▸ **STATED GOAL 1**:
Reproduce verbatim the stretch of the thread on the Greek verb stánai from "Ίσταμαι is the present" through "mistake for ιστάναι.".

# does the verb stánai [στάναι] exist?



## ricardo_arjona

Hi, everyone!

I was looking for the etymology of *apostasy* and all sources seem to agree that it comes from Greek *apo-* (_away, off, apart_) and *stánai*, meaning _to stand._ The thing is that Google translates _stand_ as _ίσταμαι_. So my question is, does _στάναι_ exist in Greek? If so, what does it mean?

Thanks!


----------



## Sinesio

Χαίρε!
Ίσταμαι is the present indicative, middle-passive form of the ancient Greek verb ίστημι. Ίστημι is the active form and means "I am putting", ίσταμαι is the middle-passive and means "I am standing"/ "I am being put". The present active infinitive of ίστημι is ιστάναι, that means "to stand"/"to put", the middle-passive infinitive is ίστασθαι. I think that στάναι could be a mistake for ιστάναι.
The word στάναι is an existing ancient Greek word. It is the aorist active infinitive form of ίστημι. The normal active aorist infinitive form is στήναι and means "the act of standing", but in some dialects of ancient Greek also στάναι is found with the same meaning. However, it seems more probable that in this case στάναι is only a mistake. In quotings from ancient Greek the present infinitive, and not the aorist, is usually quoted and the form στάναι is not a standard form (it is found only in a few inscriptions from peripheral regions and Plato and Aristotle would never have used it), so, in this case, στάναι is probably a mistake.
P. S. I apologise for making mistakes, but I'm not an English native speaker.


----------



## ricardo_arjona

Great explanation! Thanks so much for your time!


----------



## Sinesio

You're welcome!


----------



## fdb

It is wrong to say that apostasis derives from an infinitive. It derives from the noun stasis “standing”, which is from the root sta-, which also underlies the verb histēmi.


----------



## sotos

When i shaw the title of the tread, I thought it's about the new Gr.  στάνη (sheeps shed or pen). Plural "katherevousa" (if it exists) should be στάναι. Probably relevant as "sheeps station".


----------



## Sinesio

Yes, you're right. Aπόστασις comes from ἀπό and the verbal noun στάσις. My point was that in this case στάναι is probably a mistake for ἱστάναι.


----------



## Perseas

fdb said:


> It is wrong to say that apostasis derives from an infinitive.


I agree. In addition, in Greek  we call a verb by its 1st person singular present indicative form, e.g. we say the verb "λύω" or "δύναμαι".
On the other hand, (I think) in English & German we refer to its infinitive: the verb "to go", "nennen".


----------

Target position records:
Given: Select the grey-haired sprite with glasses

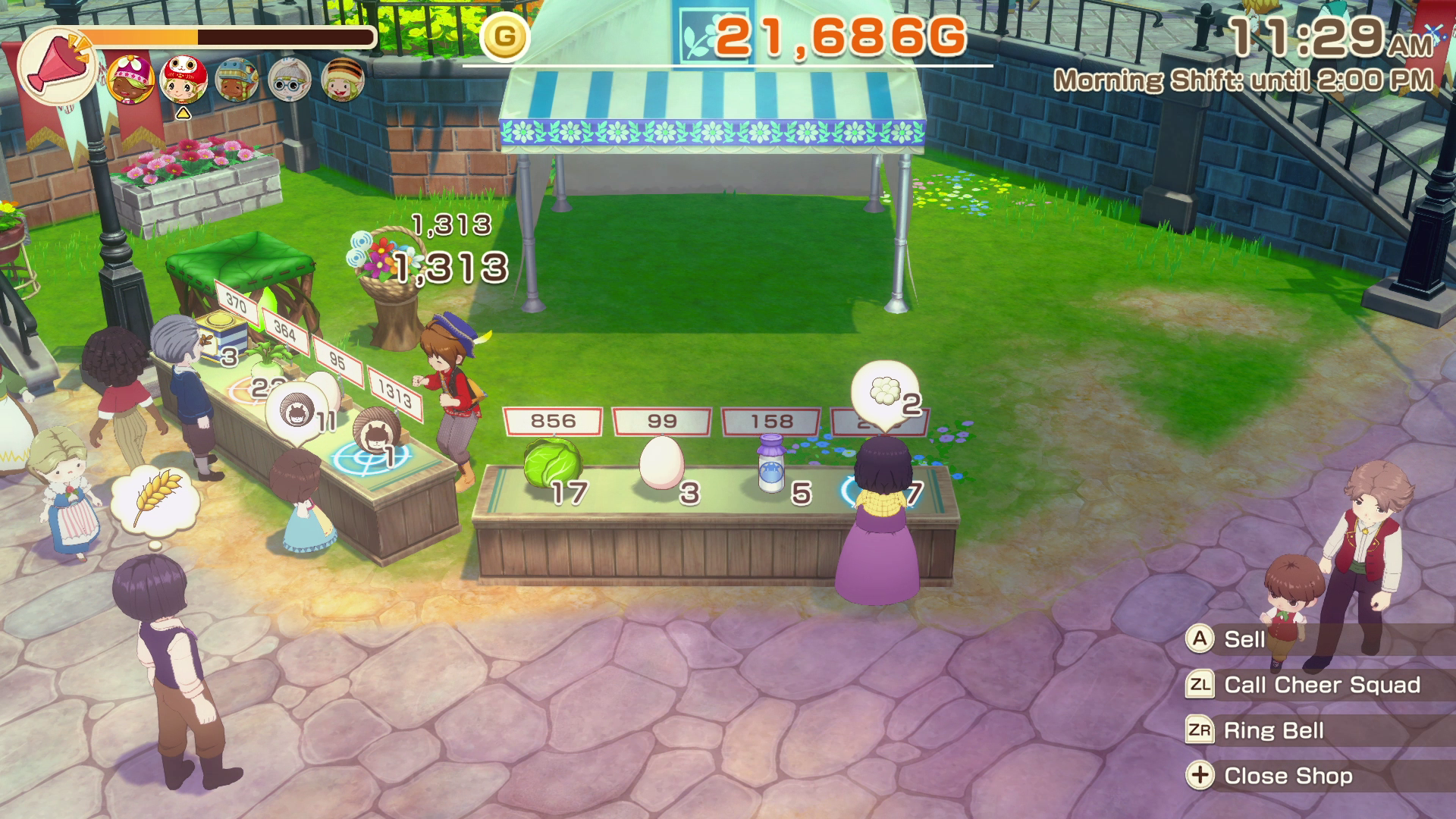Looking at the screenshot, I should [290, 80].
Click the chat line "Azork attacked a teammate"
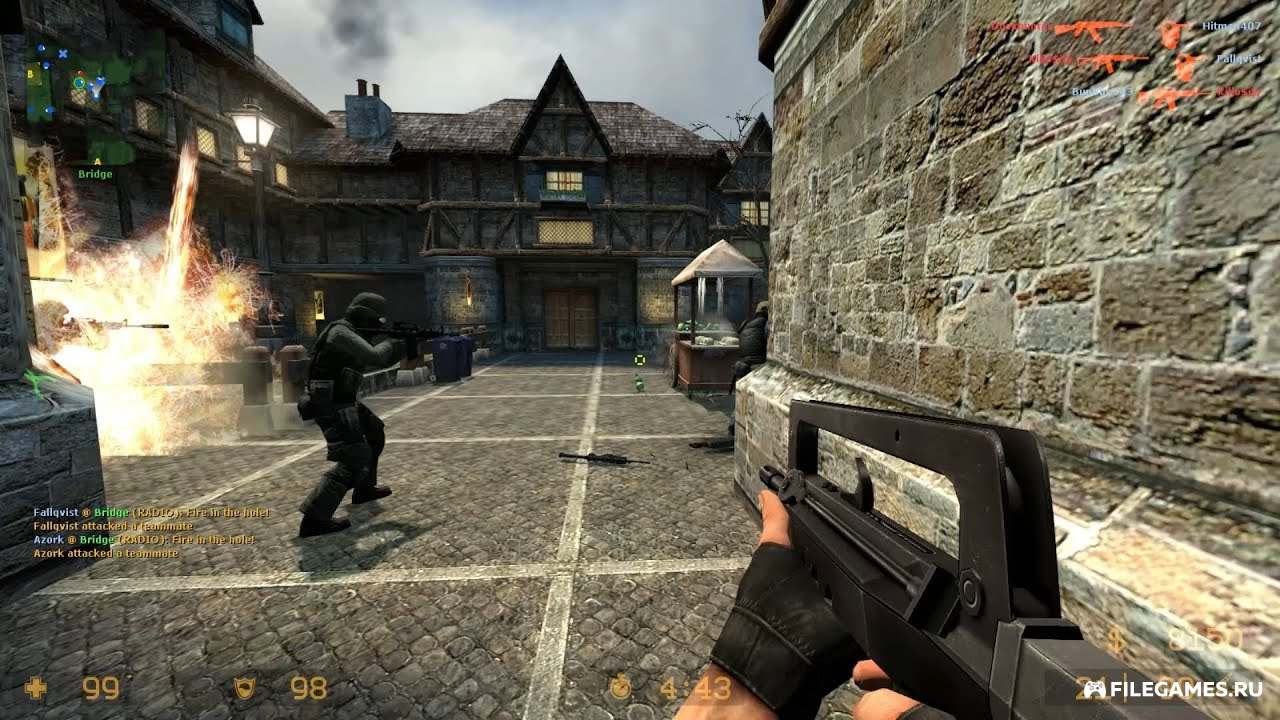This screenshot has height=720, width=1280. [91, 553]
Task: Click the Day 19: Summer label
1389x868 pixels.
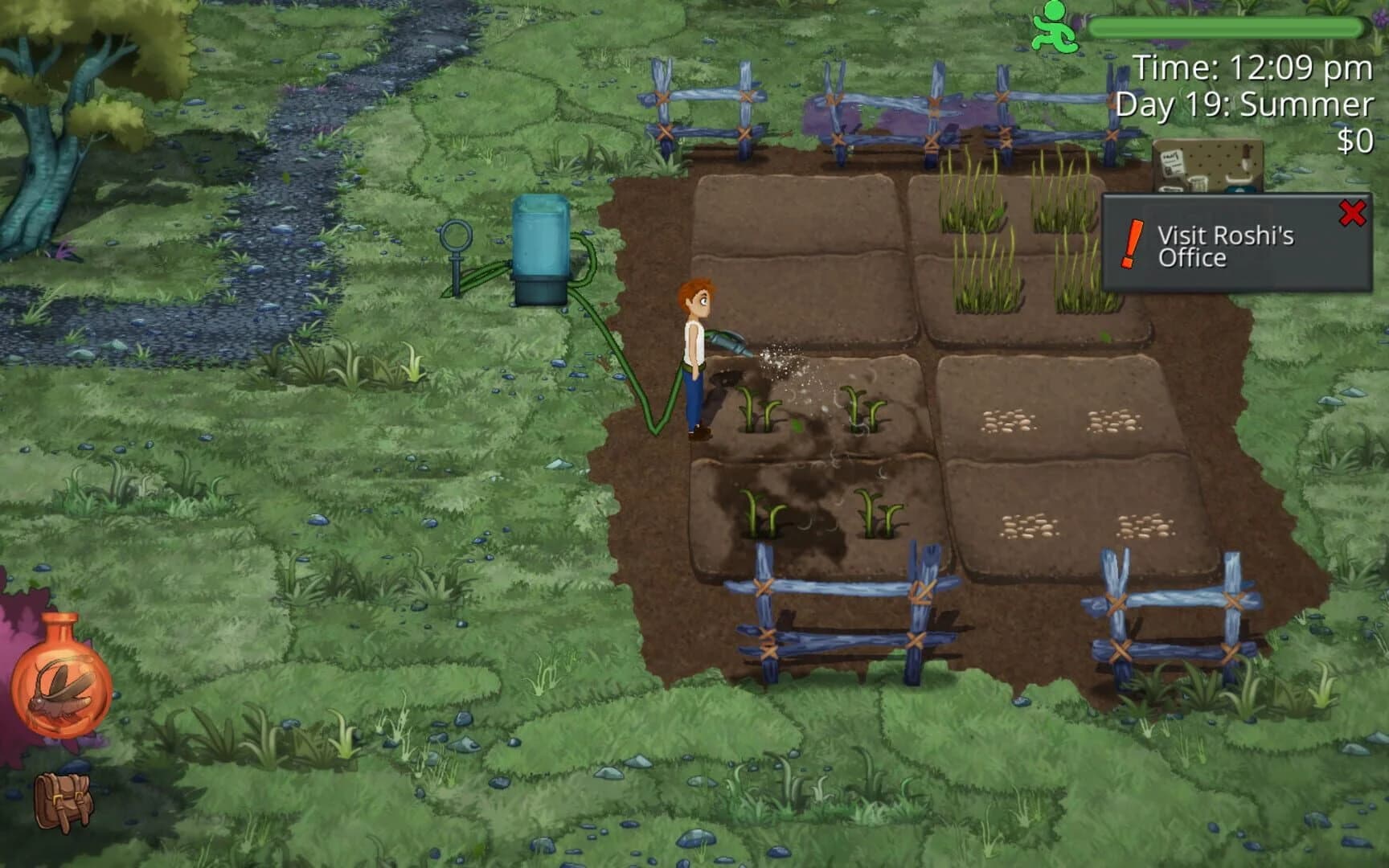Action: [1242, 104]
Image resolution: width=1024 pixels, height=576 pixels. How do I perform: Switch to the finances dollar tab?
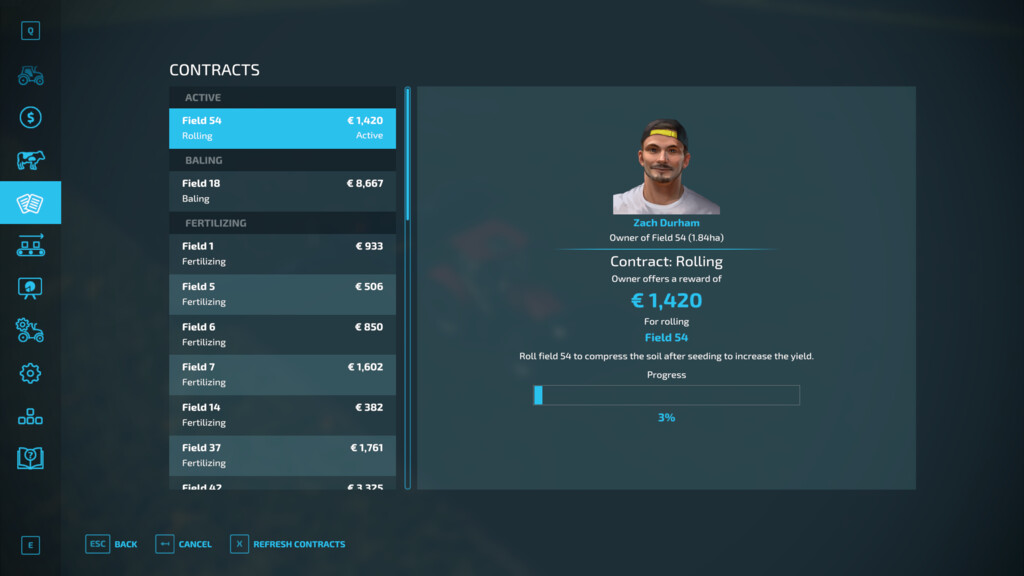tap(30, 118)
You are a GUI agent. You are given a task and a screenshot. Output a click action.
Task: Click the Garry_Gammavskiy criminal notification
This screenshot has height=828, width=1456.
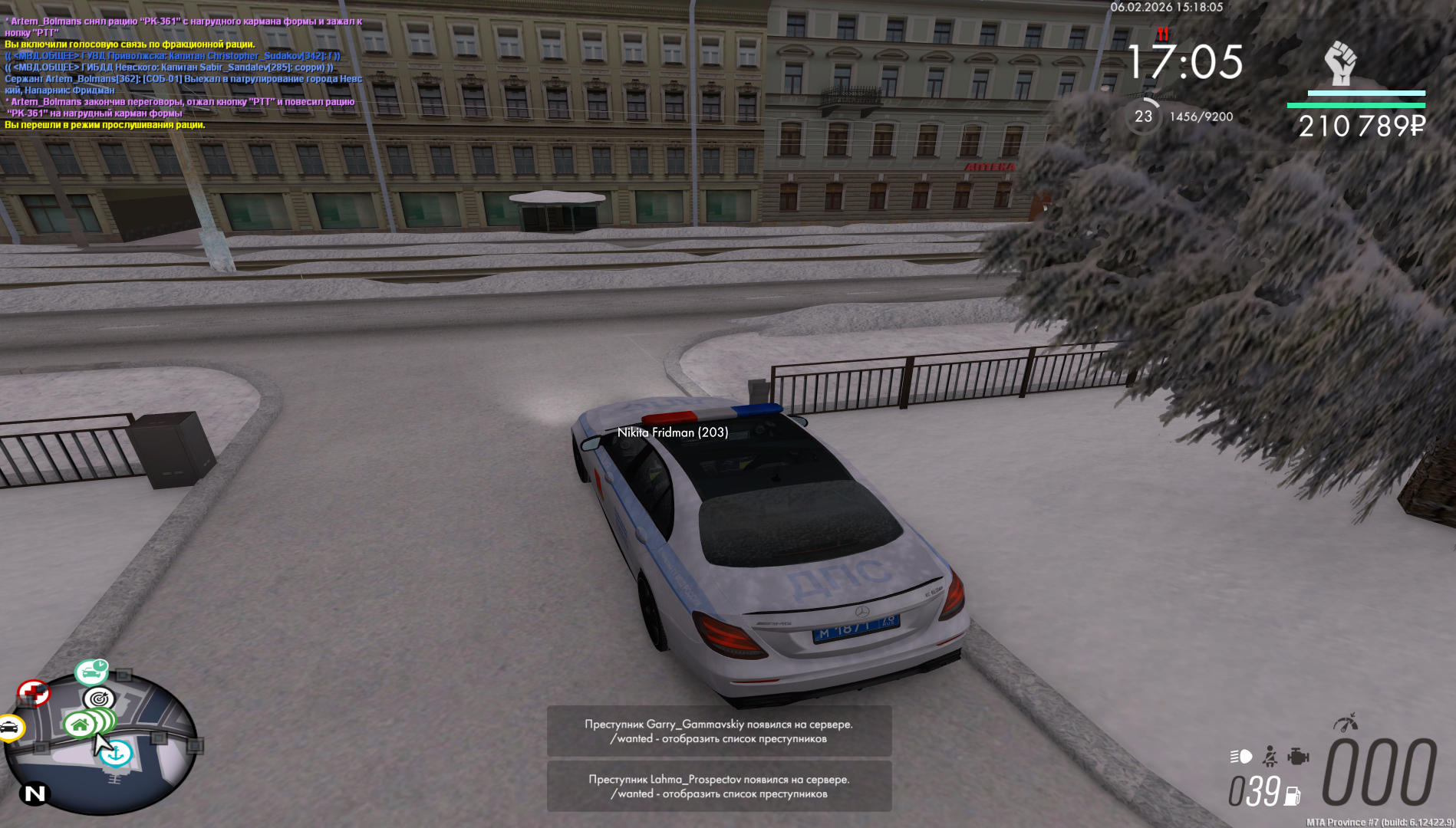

▸ **STATED GOAL 2**:
Restate only the stretch of the records from the line containing "Task: Click the Day 19: Summer label" through the end of the records, swapping "criminal notification" for "arrest notification" and changing nothing else. Leave the pictures out.

▸ **FINISHED ANSWER 1**:
Ίσταμαι is the present indicative, middle-passive form of the ancient Greek verb ίστημι. Ίστημι is the active form and means "I am putting", ίσταμαι is the middle-passive and means "I am standing"/ "I am being put". The present active infinitive of ίστημι is ιστάναι, that means "to stand"/"to put", the middle-passive infinitive is ίστασθαι. I think that στάναι could be a mistake for ιστάναι.

▸ **FINISHED ANSWER 2**:
Task: Click the Day 19: Summer label
1389x868 pixels.
Action: [1242, 104]
Image resolution: width=1024 pixels, height=576 pixels. How do I perform: Switch to the finances dollar tab?
tap(30, 118)
You are a GUI agent. You are given a task and a screenshot. Output a click action.
Task: Click the Garry_Gammavskiy arrest notification
This screenshot has height=828, width=1456.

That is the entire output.